__ABOUT THIS TASK__:
Each record, in full, must be restated word for word.

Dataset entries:
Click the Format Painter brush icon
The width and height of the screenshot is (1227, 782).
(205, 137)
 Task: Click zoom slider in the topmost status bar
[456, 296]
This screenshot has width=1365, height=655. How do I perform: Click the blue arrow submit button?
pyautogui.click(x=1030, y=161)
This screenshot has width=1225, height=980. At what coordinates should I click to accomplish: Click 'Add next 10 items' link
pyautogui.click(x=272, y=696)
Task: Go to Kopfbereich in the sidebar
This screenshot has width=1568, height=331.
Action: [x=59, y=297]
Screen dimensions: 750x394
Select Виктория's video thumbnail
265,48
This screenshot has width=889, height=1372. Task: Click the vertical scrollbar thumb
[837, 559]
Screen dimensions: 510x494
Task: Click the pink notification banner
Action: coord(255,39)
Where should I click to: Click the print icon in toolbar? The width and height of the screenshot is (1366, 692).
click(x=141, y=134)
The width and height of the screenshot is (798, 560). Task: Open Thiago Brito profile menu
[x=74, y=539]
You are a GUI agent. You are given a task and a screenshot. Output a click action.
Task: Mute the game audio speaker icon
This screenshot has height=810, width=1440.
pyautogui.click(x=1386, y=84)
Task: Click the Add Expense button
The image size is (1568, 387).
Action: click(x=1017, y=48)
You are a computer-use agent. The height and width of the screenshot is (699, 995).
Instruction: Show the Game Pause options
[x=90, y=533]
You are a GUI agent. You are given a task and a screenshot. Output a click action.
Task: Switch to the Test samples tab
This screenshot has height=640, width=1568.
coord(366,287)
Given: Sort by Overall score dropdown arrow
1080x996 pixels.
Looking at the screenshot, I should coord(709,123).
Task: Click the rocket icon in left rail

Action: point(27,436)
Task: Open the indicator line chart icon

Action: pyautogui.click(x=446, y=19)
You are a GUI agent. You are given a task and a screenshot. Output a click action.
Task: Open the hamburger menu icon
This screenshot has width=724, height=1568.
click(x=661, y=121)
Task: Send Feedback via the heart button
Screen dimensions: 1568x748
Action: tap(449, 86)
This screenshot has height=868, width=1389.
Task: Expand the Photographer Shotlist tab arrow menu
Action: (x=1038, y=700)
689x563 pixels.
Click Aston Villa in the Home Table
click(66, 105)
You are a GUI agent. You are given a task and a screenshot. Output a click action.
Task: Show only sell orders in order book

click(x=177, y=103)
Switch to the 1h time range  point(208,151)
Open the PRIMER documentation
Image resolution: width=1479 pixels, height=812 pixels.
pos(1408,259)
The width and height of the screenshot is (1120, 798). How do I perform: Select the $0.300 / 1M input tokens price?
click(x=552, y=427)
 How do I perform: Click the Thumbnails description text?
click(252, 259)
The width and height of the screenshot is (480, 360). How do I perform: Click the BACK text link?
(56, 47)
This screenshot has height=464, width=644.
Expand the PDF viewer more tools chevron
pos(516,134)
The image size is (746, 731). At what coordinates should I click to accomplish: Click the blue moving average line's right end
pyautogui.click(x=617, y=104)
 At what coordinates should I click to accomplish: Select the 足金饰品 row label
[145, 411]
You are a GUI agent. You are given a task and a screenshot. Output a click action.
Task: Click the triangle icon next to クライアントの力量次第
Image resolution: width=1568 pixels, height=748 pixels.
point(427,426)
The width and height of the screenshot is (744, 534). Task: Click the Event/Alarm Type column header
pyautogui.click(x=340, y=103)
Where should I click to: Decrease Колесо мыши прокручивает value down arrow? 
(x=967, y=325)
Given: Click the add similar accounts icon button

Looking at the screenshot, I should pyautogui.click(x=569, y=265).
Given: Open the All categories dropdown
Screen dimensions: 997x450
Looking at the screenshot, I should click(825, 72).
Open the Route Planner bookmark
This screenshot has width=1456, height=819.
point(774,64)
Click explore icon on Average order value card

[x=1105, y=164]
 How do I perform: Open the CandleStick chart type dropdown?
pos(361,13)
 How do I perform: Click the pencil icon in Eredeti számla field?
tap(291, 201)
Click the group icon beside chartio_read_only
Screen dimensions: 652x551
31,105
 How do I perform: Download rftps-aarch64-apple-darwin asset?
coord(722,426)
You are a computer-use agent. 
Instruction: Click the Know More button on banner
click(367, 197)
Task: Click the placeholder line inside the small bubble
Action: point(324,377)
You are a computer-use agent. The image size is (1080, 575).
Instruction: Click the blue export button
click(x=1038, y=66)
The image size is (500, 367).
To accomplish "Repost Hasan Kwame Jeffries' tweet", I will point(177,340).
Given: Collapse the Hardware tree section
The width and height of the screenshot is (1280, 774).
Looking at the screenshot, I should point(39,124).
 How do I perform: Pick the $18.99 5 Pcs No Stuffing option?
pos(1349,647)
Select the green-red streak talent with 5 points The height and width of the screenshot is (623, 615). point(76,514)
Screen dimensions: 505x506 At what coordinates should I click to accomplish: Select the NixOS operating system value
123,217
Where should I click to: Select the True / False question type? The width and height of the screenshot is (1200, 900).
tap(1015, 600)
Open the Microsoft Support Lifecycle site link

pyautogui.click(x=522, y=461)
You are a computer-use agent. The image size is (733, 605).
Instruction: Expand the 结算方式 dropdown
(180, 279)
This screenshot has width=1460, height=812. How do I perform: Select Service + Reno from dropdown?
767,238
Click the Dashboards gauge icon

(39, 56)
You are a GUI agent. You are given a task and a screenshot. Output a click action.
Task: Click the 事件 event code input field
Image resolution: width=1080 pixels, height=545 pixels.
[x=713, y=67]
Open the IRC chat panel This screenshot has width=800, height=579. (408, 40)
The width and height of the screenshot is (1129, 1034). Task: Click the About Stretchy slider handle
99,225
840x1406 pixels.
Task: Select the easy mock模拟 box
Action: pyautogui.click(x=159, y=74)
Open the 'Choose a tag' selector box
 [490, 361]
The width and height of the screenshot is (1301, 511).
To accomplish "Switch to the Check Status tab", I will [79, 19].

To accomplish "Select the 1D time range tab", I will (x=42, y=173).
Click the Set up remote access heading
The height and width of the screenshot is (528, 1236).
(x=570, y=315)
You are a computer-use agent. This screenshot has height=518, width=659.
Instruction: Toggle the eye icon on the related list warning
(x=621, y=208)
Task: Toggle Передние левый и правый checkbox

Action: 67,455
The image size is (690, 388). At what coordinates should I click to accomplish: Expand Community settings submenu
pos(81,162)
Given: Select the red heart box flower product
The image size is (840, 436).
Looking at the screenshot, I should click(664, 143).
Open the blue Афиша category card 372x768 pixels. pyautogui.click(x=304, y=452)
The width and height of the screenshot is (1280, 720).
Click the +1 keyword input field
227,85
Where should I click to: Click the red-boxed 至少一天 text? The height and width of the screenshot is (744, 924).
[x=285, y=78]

__RESULT BELOW__:
Click the Format Painter brush icon
The width and height of the screenshot is (1227, 782).
(205, 137)
 Task: Click zoom slider in the topmost status bar
[456, 296]
This screenshot has width=1365, height=655. How do I perform: Click the blue arrow submit button?
pyautogui.click(x=1030, y=161)
This screenshot has width=1225, height=980. At what coordinates should I click to accomplish: Click 'Add next 10 items' link
pyautogui.click(x=272, y=696)
Task: Go to Kopfbereich in the sidebar
This screenshot has width=1568, height=331.
Action: [x=59, y=297]
Screen dimensions: 750x394
Select Виктория's video thumbnail
265,48
This screenshot has width=889, height=1372. Task: Click the vertical scrollbar thumb
[837, 559]
Screen dimensions: 510x494
Task: Click the pink notification banner
Action: coord(255,39)
Where should I click to: Click the print icon in toolbar? The width and height of the screenshot is (1366, 692).
click(x=141, y=134)
The width and height of the screenshot is (798, 560). Task: Open Thiago Brito profile menu
[x=74, y=539]
You are a GUI agent. You are given a task and a screenshot. Output a click action.
Task: Mute the game audio speaker icon
This screenshot has height=810, width=1440.
pyautogui.click(x=1386, y=84)
Task: Click the Add Expense button
The image size is (1568, 387).
Action: click(x=1017, y=48)
You are a computer-use agent. The height and width of the screenshot is (699, 995).
Instruction: Show the Game Pause options
[x=90, y=533]
You are a GUI agent. You are given a task and a screenshot. Output a click action.
Task: Switch to the Test samples tab
This screenshot has height=640, width=1568.
coord(366,287)
Given: Sort by Overall score dropdown arrow
1080x996 pixels.
Looking at the screenshot, I should coord(709,123).
Task: Click the rocket icon in left rail

Action: point(27,436)
Task: Open the indicator line chart icon

Action: pyautogui.click(x=446, y=19)
You are a GUI agent. You are given a task and a screenshot. Output a click action.
Task: Open the hamburger menu icon
This screenshot has width=724, height=1568.
click(x=661, y=121)
Task: Send Feedback via the heart button
Screen dimensions: 1568x748
Action: tap(449, 86)
This screenshot has height=868, width=1389.
Task: Expand the Photographer Shotlist tab arrow menu
Action: (x=1038, y=700)
689x563 pixels.
Click Aston Villa in the Home Table
click(66, 105)
You are a GUI agent. You are given a task and a screenshot. Output a click action.
Task: Show only sell orders in order book

click(x=177, y=103)
Switch to the 1h time range  point(208,151)
Open the PRIMER documentation
Image resolution: width=1479 pixels, height=812 pixels.
pos(1408,259)
The width and height of the screenshot is (1120, 798). How do I perform: Select the $0.300 / 1M input tokens price?
click(x=552, y=427)
 How do I perform: Click the Thumbnails description text?
click(252, 259)
The width and height of the screenshot is (480, 360). How do I perform: Click the BACK text link?
(56, 47)
This screenshot has height=464, width=644.
Expand the PDF viewer more tools chevron
pos(516,134)
The image size is (746, 731). At what coordinates should I click to accomplish: Click the blue moving average line's right end
pyautogui.click(x=617, y=104)
 At what coordinates should I click to accomplish: Select the 足金饰品 row label
[145, 411]
You are a GUI agent. You are given a task and a screenshot. Output a click action.
Task: Click the triangle icon next to クライアントの力量次第
Image resolution: width=1568 pixels, height=748 pixels.
point(427,426)
The width and height of the screenshot is (744, 534). Task: Click the Event/Alarm Type column header
pyautogui.click(x=340, y=103)
Where should I click to: Decrease Колесо мыши прокручивает value down arrow? 
(x=967, y=325)
Given: Click the add similar accounts icon button

Looking at the screenshot, I should pyautogui.click(x=569, y=265).
Given: Open the All categories dropdown
Screen dimensions: 997x450
Looking at the screenshot, I should click(825, 72).
Open the Route Planner bookmark
This screenshot has width=1456, height=819.
point(774,64)
Click explore icon on Average order value card

[x=1105, y=164]
 How do I perform: Open the CandleStick chart type dropdown?
pos(361,13)
 How do I perform: Click the pencil icon in Eredeti számla field?
tap(291, 201)
Click the group icon beside chartio_read_only
Screen dimensions: 652x551
31,105
 How do I perform: Download rftps-aarch64-apple-darwin asset?
coord(722,426)
You are a computer-use agent. 
Instruction: Click the Know More button on banner
click(367, 197)
Task: Click the placeholder line inside the small bubble
Action: point(324,377)
You are a computer-use agent. The image size is (1080, 575).
Instruction: Click the blue export button
click(x=1038, y=66)
The image size is (500, 367).
To accomplish "Repost Hasan Kwame Jeffries' tweet", I will point(177,340).
Given: Collapse the Hardware tree section
The width and height of the screenshot is (1280, 774).
Looking at the screenshot, I should point(39,124).
 How do I perform: Pick the $18.99 5 Pcs No Stuffing option?
pos(1349,647)
Select the green-red streak talent with 5 points The height and width of the screenshot is (623, 615). point(76,514)
Screen dimensions: 505x506 At what coordinates should I click to accomplish: Select the NixOS operating system value
123,217
Where should I click to: Select the True / False question type? The width and height of the screenshot is (1200, 900).
tap(1015, 600)
Open the Microsoft Support Lifecycle site link

pyautogui.click(x=522, y=461)
You are a computer-use agent. The image size is (733, 605).
Instruction: Expand the 结算方式 dropdown
(180, 279)
This screenshot has width=1460, height=812. How do I perform: Select Service + Reno from dropdown?
767,238
Click the Dashboards gauge icon

(39, 56)
You are a GUI agent. You are given a task and a screenshot. Output a click action.
Task: Click the 事件 event code input field
Image resolution: width=1080 pixels, height=545 pixels.
[x=713, y=67]
Open the IRC chat panel This screenshot has width=800, height=579. (408, 40)
The width and height of the screenshot is (1129, 1034). Task: Click the About Stretchy slider handle
99,225
840x1406 pixels.
Task: Select the easy mock模拟 box
Action: pyautogui.click(x=159, y=74)
Open the 'Choose a tag' selector box
 [490, 361]
The width and height of the screenshot is (1301, 511).
To accomplish "Switch to the Check Status tab", I will [79, 19].

To accomplish "Select the 1D time range tab", I will (x=42, y=173).
Click the Set up remote access heading
The height and width of the screenshot is (528, 1236).
(x=570, y=315)
You are a computer-use agent. This screenshot has height=518, width=659.
Instruction: Toggle the eye icon on the related list warning
(x=621, y=208)
Task: Toggle Передние левый и правый checkbox

Action: 67,455
The image size is (690, 388). At what coordinates should I click to accomplish: Expand Community settings submenu
pos(81,162)
Given: Select the red heart box flower product
The image size is (840, 436).
Looking at the screenshot, I should click(664, 143).
Open the blue Афиша category card 372x768 pixels. pyautogui.click(x=304, y=452)
The width and height of the screenshot is (1280, 720).
Click the +1 keyword input field
227,85
Where should I click to: Click the red-boxed 至少一天 text? The height and width of the screenshot is (744, 924).
[x=285, y=78]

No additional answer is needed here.